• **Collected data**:
##############################

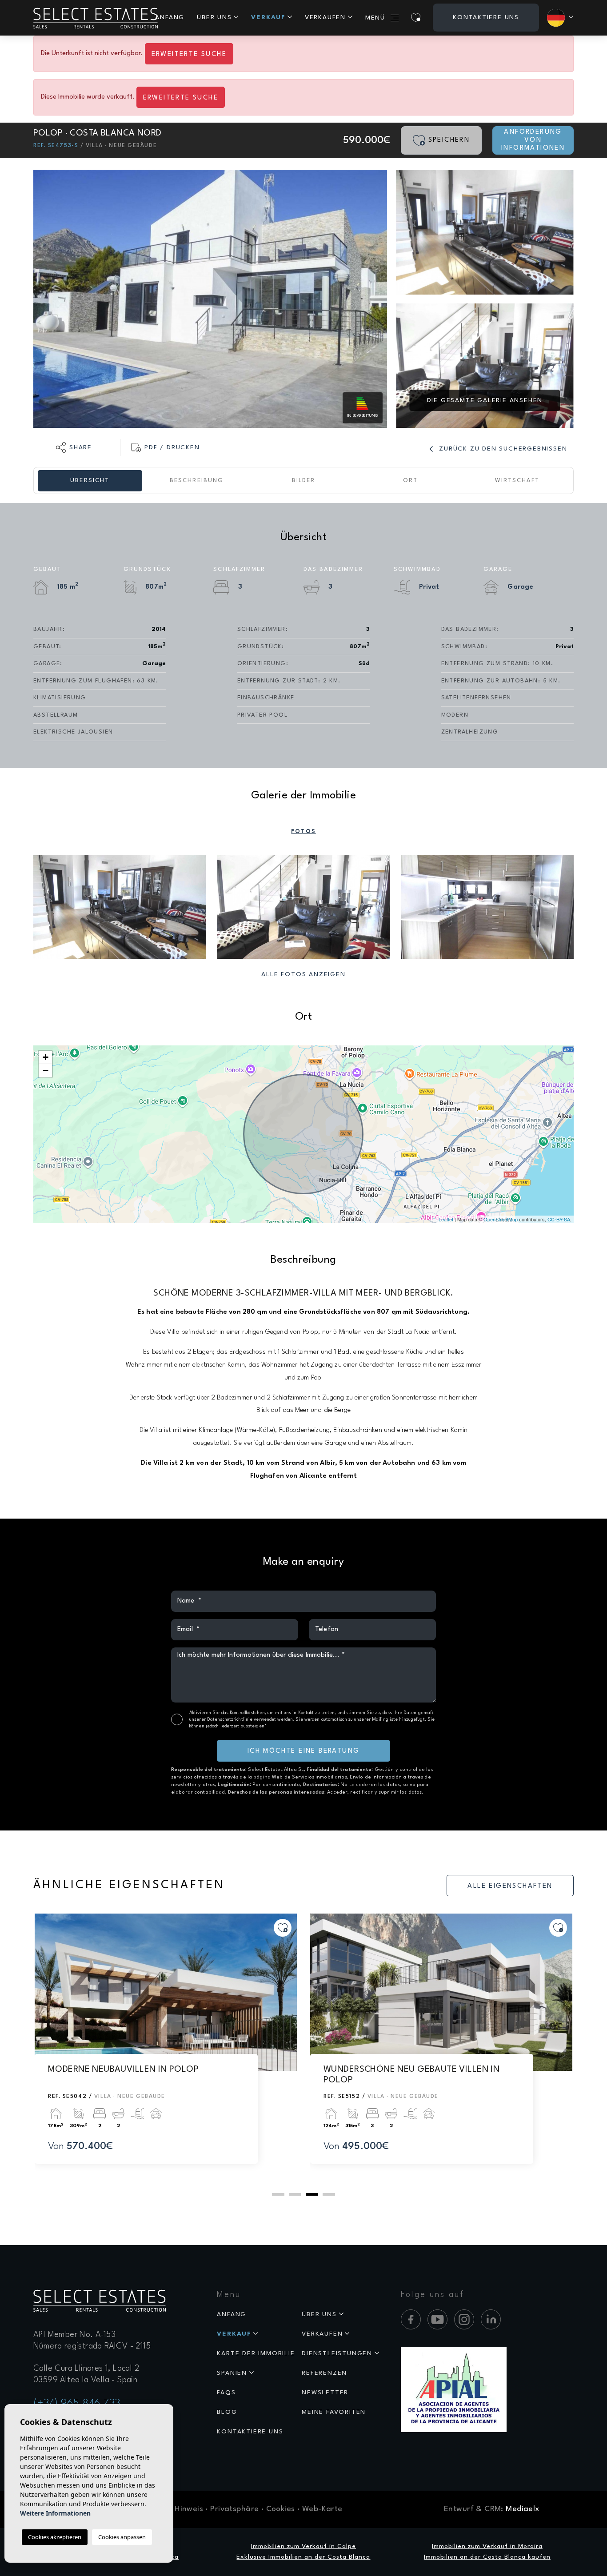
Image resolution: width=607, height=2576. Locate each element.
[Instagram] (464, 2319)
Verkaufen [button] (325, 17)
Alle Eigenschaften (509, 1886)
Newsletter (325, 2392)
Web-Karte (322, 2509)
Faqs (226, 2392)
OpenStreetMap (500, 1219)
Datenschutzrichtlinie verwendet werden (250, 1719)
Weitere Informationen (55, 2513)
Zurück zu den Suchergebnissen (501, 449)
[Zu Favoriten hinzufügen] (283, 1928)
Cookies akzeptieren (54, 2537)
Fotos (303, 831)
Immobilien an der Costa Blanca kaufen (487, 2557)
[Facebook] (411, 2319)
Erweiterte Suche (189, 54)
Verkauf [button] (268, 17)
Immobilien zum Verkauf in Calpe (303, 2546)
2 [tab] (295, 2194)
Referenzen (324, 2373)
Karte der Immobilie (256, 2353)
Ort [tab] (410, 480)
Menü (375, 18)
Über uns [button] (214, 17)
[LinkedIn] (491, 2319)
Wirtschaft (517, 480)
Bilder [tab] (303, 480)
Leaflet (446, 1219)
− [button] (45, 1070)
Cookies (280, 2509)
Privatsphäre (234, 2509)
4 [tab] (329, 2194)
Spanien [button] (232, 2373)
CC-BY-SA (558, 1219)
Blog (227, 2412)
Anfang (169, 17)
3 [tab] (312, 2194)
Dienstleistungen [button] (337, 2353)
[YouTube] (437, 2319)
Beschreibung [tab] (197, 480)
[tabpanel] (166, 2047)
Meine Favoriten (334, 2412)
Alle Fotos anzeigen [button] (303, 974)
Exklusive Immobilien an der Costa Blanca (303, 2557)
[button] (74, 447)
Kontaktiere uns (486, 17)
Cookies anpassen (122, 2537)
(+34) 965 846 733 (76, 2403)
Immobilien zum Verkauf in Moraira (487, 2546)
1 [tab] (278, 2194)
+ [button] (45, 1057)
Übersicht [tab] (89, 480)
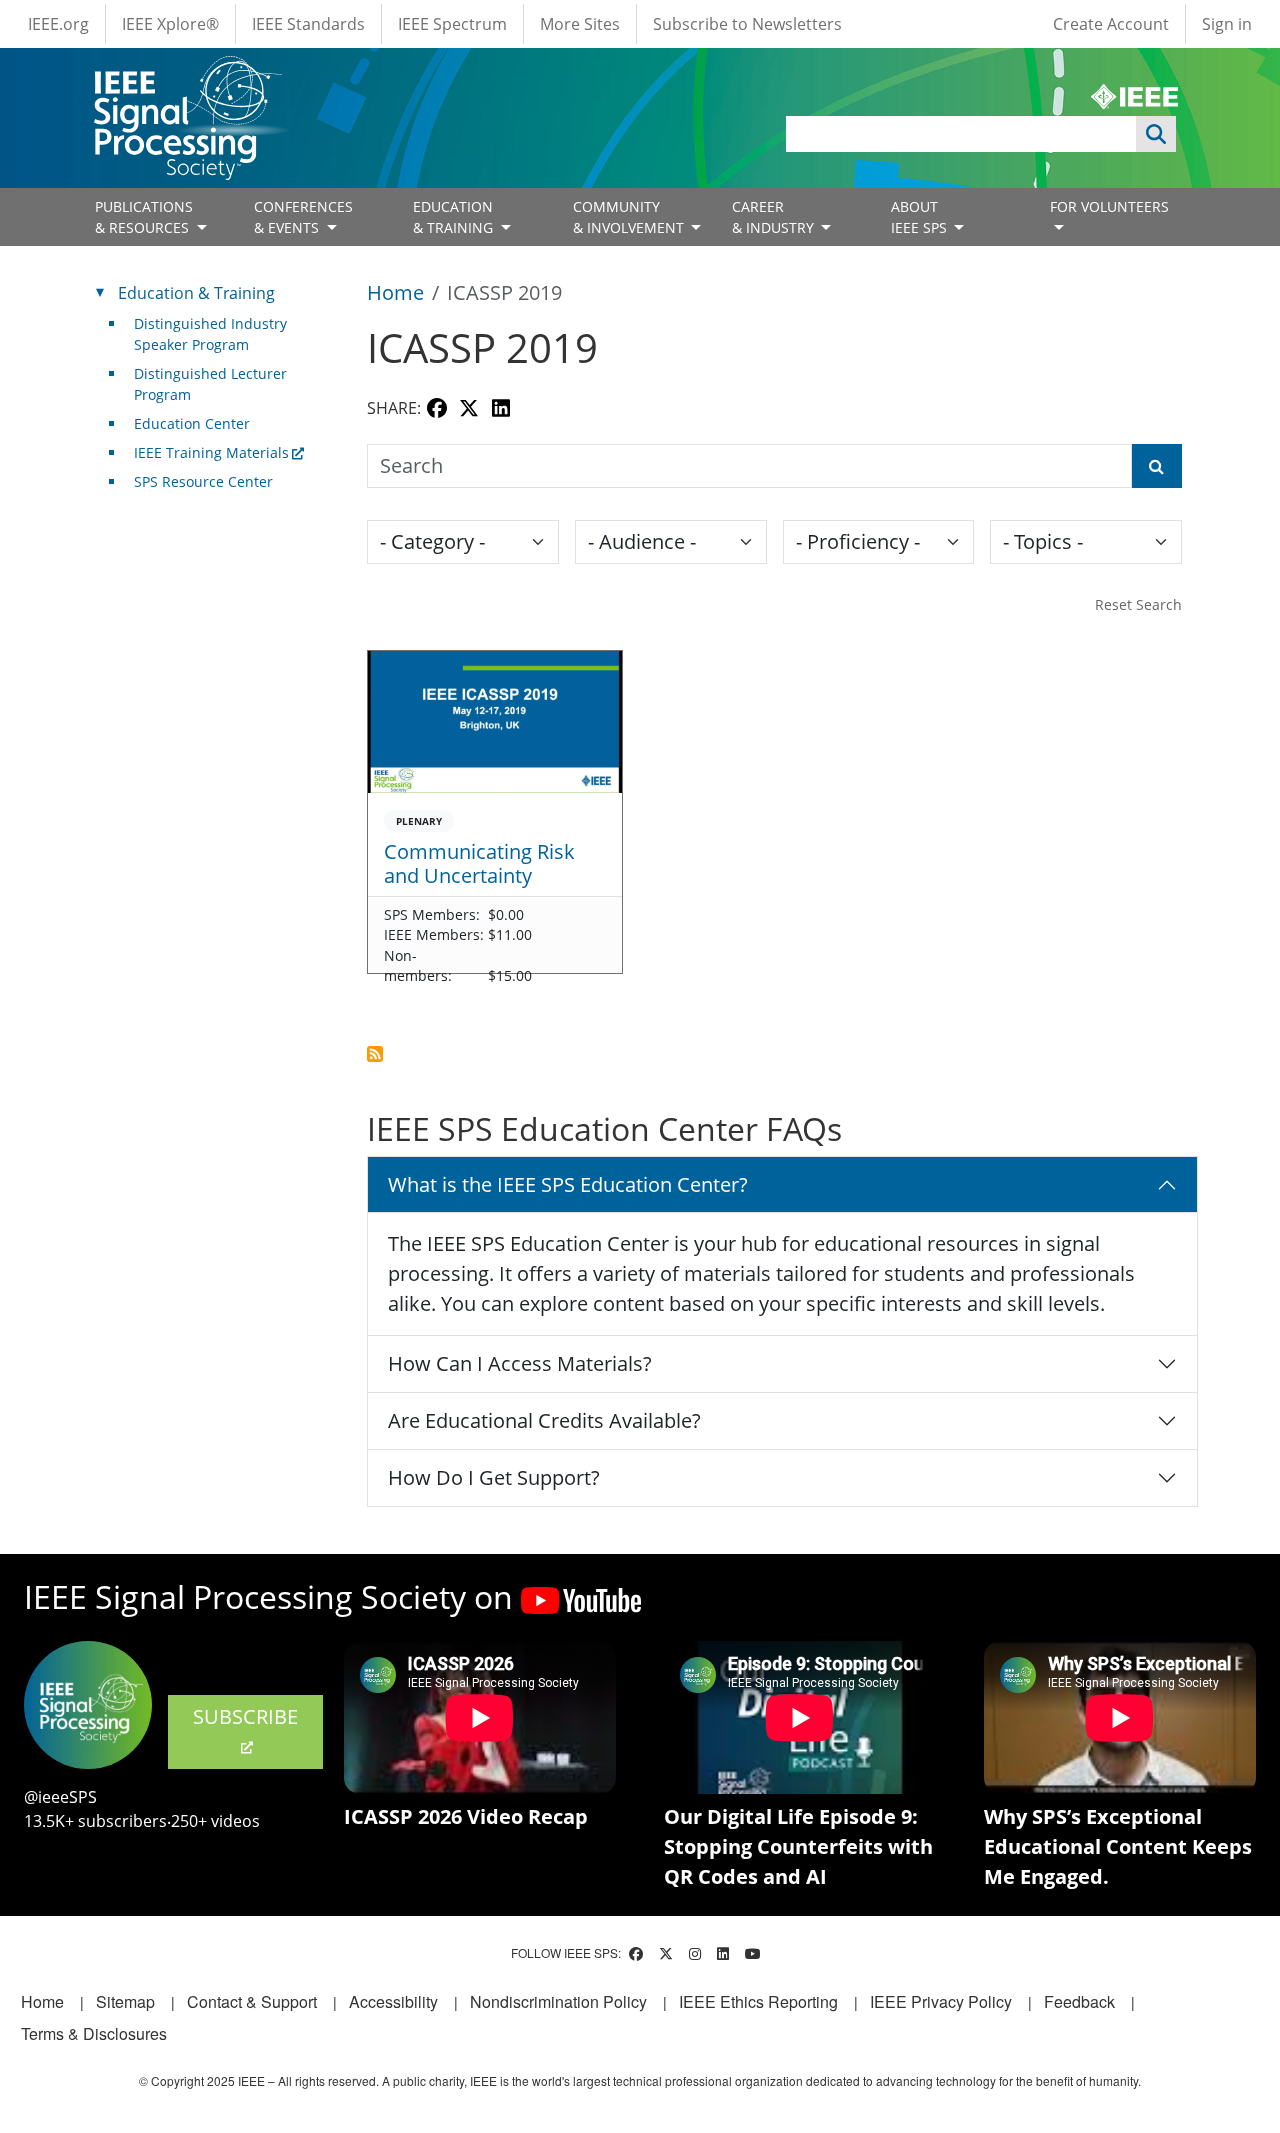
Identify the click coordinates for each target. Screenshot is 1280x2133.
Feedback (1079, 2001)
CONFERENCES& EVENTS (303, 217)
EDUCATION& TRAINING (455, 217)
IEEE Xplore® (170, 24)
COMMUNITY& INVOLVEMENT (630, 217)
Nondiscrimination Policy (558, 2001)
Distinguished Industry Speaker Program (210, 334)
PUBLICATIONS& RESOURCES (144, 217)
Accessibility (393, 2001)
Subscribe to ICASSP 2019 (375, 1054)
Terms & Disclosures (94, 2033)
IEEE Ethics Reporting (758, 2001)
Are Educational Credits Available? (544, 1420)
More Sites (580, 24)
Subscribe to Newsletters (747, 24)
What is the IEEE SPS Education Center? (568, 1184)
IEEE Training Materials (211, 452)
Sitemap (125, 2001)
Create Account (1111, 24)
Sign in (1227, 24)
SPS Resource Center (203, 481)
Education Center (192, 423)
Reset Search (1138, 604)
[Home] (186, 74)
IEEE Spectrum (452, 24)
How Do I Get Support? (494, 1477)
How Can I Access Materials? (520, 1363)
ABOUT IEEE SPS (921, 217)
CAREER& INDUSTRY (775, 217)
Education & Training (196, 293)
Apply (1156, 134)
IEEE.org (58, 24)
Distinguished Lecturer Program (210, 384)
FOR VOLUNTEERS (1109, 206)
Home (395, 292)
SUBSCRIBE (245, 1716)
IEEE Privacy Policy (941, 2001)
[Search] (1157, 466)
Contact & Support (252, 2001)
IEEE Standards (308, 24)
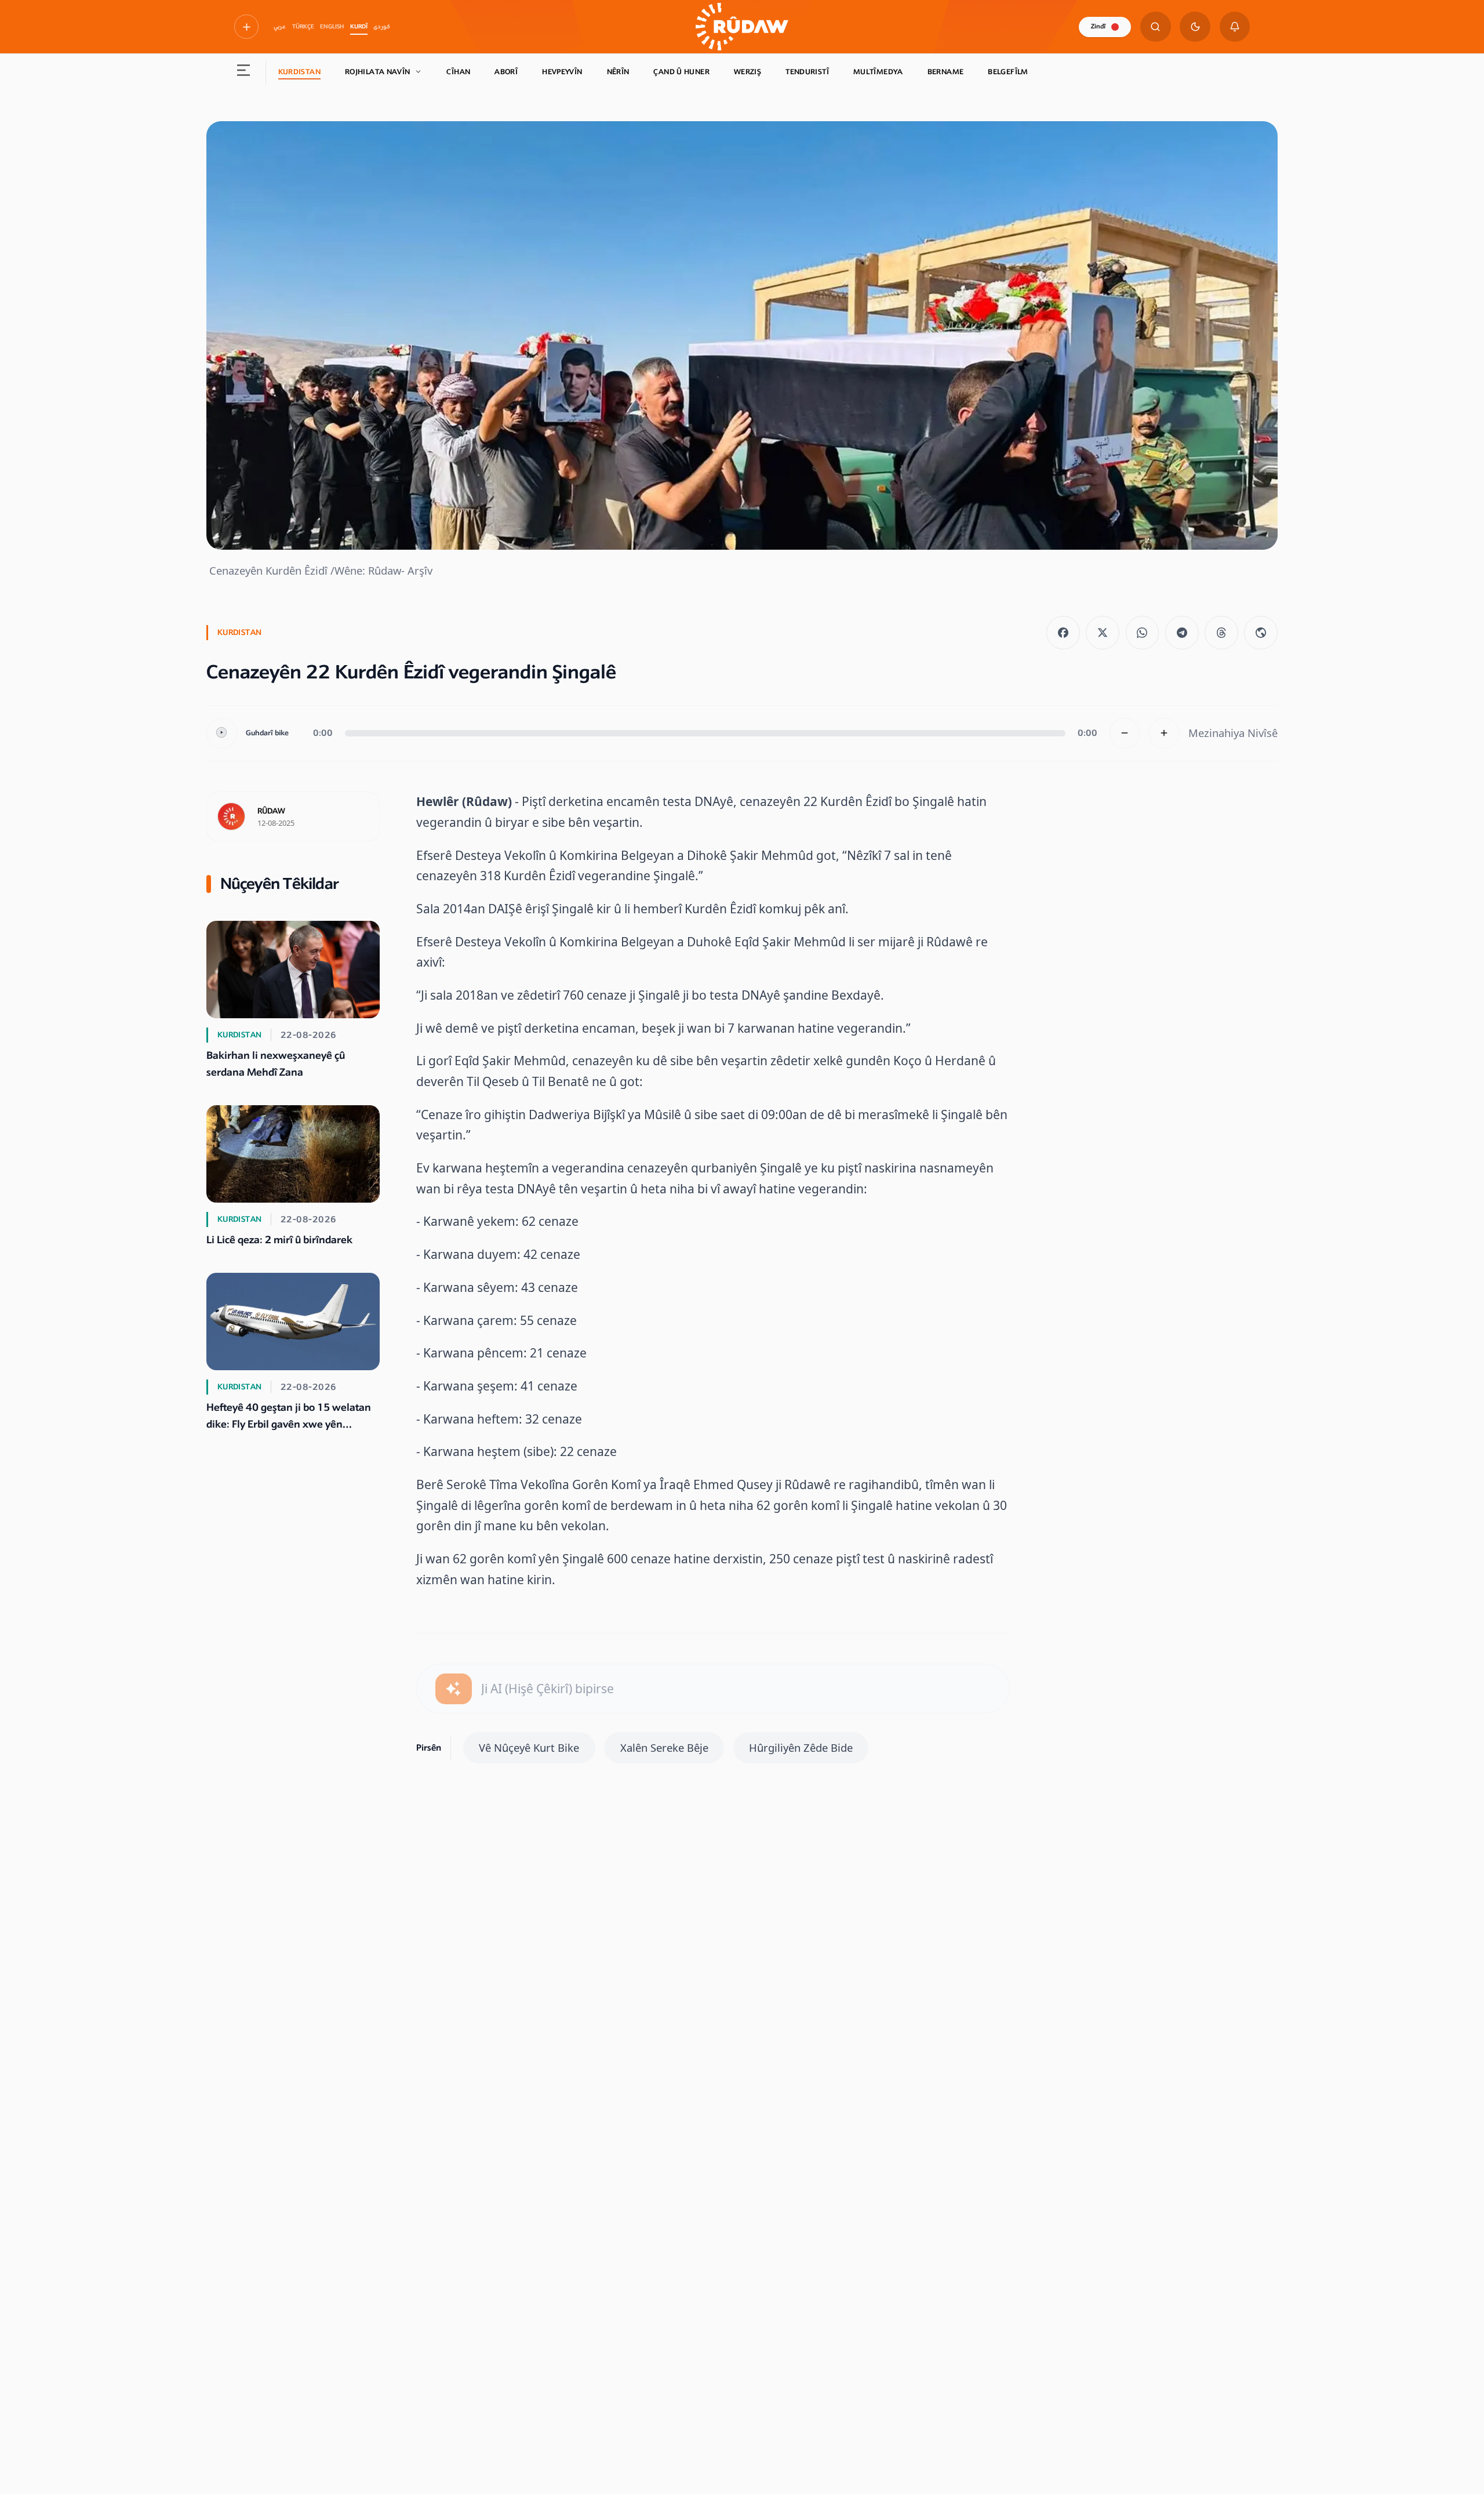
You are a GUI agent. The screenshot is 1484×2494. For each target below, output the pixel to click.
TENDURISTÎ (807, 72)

##############################

Show all of the lines above in which "Support" is present.

How Do I Get Support? (494, 1477)
Contact & Support (252, 2001)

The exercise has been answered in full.